On September 8, 1994, Wright prepared a typed memorandum to Trujillo, originally stating: "I here by [sic] inform you that I no longer need the service of Nora V. Kelly (Attorney At Law) in this EEO matter mention [sic] above." On the same day, September 8, Wright brought the waiver memorandum to Williams in the EEO office. The EEO office was not at Wright's work station.
The following Monday, September 12, 1994, Wright, knowing Baucom was due on site, went over to the EEO office to introduce herself. Baucom had the September 8 waiver memo in her file. Baucom told Wright that he wanted her to change the form, and, among the changes he made to that memo, he wrote, in his own handwriting, the following: "During the investigation stage of my EEO complaint, I authorize Mr. J.C. Baucom to procede [sic] with [sic] without a representative[.] I make this decion [sic] at [sic] my own free will. But I reserve the right to representation at a later date if necessary." Wright took the September 8 waiver memo, with the written comments, and she returned to her office to make the changes Baucom requested.
In the changed waiver, dated September 12, Wright did not change the original September 8 sentence concerning Kelly. Wright added: "I authorize Mr. Joe Baucom to proceed without her; however I am requesting that Emma Sneed (President of AFGE # 2241) be present." After the sentence about the Union president, Wright typed the remainder of Baucom's revisions to the September 8 waiver. After typing the revision on September 12, Wright delivered the memo to the EEO office, where it was date stamped at 3:59 p.m., and Wright brought it to Baucom.

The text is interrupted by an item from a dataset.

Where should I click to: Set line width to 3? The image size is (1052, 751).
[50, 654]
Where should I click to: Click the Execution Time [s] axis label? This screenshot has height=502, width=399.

Baucom invited Wright into his office at the EEO office and he then read the September 12 waiver. Baucom crossed out the sentence about Sneed, and he wrote: "I hereby amend the memo dated 9/12/94, pertaining to representative to delete that portion pertaining to Emma Sneed to read as stated below." Wright returned to her office and made the changes Baucom requested, changing the date to September 13.
At the September 12 meeting, Baucom then told Wright that he had a settlement agreement that he wanted her to review, and he handed her a one page document. Baucom had already drafted a settlement agreement. Wright did not expect the settlement agreement because she believed her appointment with Baucom was not until September 19. Wright reviewed the settlement agreement and found it did not address all the corrective actions she had requested in her formal EEO complaint. Wright noted that Baucom's settlement agreement was different from an earlier settlement she had received in an earlier EEO matter. This settlement agreement was not in the standard VAMC EEO format. Wright did not think the settlement agreement was final because its form and content was unlike her earlier settlement agreement, and because she believed she still had an appointment with Baucom on September 19. Wright believed that on September 19, she would have the opportunity to approve or disapprove the specifics of the settlement agreement or Baucom would proceed with her affidavit if settlement efforts failed. Baucom stated it was a good will gesture to Trujillo to solve the problem. The meeting ended when Wright signed the settlement agreement Baucom offered her. Item 2a of the Settlement Agreement addressed Wright's five day suspension.(3) Neither Sneed, nor anyone else representing AFGE Local 2241 was notified of or present at the September 12, meeting.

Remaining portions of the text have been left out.